As It Happens

'It means it a lot': Sweden compensates transgender people for forced sterilization

Swedish actress Aleksa Lundberg says it "means a lot" that her government will compensate her and 800 other transgender people for their forced sterilization, but she'd rather get an apology than a cheque.
Aleksa Lundberg was 21 years old when she was forced to choose between having the government recognize her gender or ever being able to have biological children. (Nino Ramsby)

Story transcript

Aleksa Lundberg says she didn't fully comprehend what she was giving up when she she agreed at the age of 21 to be sterilized in order to transition from male to female.

"I was way too young to understand what it means not ever being able to have children of your own. I didn't understand what I was saying yes to," the 35-year-old Swedish actress told As It Happens host Carol Off.

Lundberg is one of more than 800 transgender victims of forced sterilization in Sweden eligible to receive compensation from the government under new bill announced Monday.

They can't give me my ability to have kids back.- Aleksa Lundberg, actress

"That means a lot and it's quite a relief, actually, because we have been struggling with this for many years now," Lundberg said

Until 2013, under Swedish law, anyone who wanted to legally change their gender had to be sterilized first. Those who chose to undergo sex-reassignment surgery — Lundberg included — were not permitted to freeze their sperm or eggs. 

"It was a very hard decision," Lundberg said. 

Although in many ways, it wasn't a decision at all, because Lundberg says transitioning was "a matter of life and death" for her. "I had the feeling that I was trapped in the wrong body, that I couldn't live my life to the fullest," she said.

What's more, she said having a gender expression that didn't match the sex listed on her government ID put her at risk of violence. 

Rule still in place across Europe

In Europe, transgender people are twice as likely as gay people to be attacked, threatened or insulted, according to a European Union report published in December 2014.

Many European countries, such as Finland, Switzerland and Greece, still require transgender people who want to legally change their gender to undergo sterilization, according to the advocacy group Transgender Europe.

Source information ::
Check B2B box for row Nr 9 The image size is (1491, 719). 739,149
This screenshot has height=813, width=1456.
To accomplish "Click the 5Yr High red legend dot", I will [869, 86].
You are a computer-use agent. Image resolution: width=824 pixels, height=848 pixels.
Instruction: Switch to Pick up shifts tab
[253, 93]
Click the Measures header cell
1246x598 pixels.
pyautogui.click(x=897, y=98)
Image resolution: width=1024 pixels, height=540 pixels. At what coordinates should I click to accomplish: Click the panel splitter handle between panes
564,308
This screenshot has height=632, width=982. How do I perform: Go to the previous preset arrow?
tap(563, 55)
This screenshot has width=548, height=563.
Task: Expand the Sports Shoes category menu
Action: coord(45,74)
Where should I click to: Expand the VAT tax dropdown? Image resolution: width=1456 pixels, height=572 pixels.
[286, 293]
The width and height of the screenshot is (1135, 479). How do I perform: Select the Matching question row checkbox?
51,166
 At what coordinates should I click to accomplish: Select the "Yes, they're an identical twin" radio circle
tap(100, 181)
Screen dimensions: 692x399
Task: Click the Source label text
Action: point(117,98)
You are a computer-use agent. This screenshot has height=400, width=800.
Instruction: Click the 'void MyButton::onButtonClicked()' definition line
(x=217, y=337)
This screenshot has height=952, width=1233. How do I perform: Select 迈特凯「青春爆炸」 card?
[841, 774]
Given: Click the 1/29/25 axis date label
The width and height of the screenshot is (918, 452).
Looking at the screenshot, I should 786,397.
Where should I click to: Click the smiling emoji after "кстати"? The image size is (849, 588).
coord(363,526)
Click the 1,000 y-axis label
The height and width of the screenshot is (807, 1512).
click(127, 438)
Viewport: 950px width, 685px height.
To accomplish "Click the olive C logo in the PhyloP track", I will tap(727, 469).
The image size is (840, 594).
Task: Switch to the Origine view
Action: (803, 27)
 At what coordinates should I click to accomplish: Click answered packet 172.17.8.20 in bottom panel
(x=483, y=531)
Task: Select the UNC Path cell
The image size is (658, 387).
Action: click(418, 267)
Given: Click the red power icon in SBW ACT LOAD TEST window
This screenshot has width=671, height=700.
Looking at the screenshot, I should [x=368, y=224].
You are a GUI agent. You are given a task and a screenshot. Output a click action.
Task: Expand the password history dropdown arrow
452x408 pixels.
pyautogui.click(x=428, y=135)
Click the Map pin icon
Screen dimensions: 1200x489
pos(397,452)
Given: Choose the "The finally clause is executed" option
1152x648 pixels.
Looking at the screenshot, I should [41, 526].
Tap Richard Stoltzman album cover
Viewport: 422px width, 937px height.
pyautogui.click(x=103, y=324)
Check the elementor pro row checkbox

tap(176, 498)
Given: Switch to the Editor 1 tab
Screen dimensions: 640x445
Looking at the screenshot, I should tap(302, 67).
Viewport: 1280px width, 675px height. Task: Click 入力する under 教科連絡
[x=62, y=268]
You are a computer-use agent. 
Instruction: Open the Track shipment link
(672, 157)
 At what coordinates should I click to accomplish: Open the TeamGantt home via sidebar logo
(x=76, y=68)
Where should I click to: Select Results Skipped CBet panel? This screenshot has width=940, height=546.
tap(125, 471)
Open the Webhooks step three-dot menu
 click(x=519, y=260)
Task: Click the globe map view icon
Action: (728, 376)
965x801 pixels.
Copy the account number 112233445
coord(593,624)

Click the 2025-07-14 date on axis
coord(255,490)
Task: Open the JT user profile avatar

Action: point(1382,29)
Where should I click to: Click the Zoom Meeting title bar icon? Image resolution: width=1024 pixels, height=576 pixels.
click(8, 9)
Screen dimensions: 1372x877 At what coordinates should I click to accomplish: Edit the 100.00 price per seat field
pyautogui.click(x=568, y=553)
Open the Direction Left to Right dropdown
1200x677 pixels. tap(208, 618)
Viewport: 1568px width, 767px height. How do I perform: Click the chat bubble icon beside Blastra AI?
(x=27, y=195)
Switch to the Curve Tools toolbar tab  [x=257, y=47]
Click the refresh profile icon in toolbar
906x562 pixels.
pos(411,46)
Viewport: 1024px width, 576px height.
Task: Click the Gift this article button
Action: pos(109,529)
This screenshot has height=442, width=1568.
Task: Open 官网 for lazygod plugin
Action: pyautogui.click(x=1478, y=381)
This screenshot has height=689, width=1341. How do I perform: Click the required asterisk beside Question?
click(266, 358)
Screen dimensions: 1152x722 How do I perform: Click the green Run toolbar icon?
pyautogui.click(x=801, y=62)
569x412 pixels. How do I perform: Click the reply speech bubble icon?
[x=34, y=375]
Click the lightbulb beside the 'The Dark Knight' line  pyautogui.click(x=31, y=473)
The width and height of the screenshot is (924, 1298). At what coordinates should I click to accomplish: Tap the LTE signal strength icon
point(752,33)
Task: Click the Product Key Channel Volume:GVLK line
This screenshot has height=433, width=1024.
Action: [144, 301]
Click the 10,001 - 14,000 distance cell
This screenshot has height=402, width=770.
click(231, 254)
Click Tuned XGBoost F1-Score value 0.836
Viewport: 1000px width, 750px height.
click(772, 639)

Problems and tasks ::
**A.** From the article on Sweden's compensation for forced sterilization, write out the passage from "Rule still in" up to and including "in December 2014.".
**B.** According to the article on Sweden's compensation for forced sterilization, until what year did Swedish law require sterilization before a legal change of gender?

Outputs in order ::
**A.**
Rule still in place across Europe

In Europe, transgender people are twice as likely as gay people to be attacked, threatened or insulted, according to a European Union report published in December 2014.

**B.** Until 2013.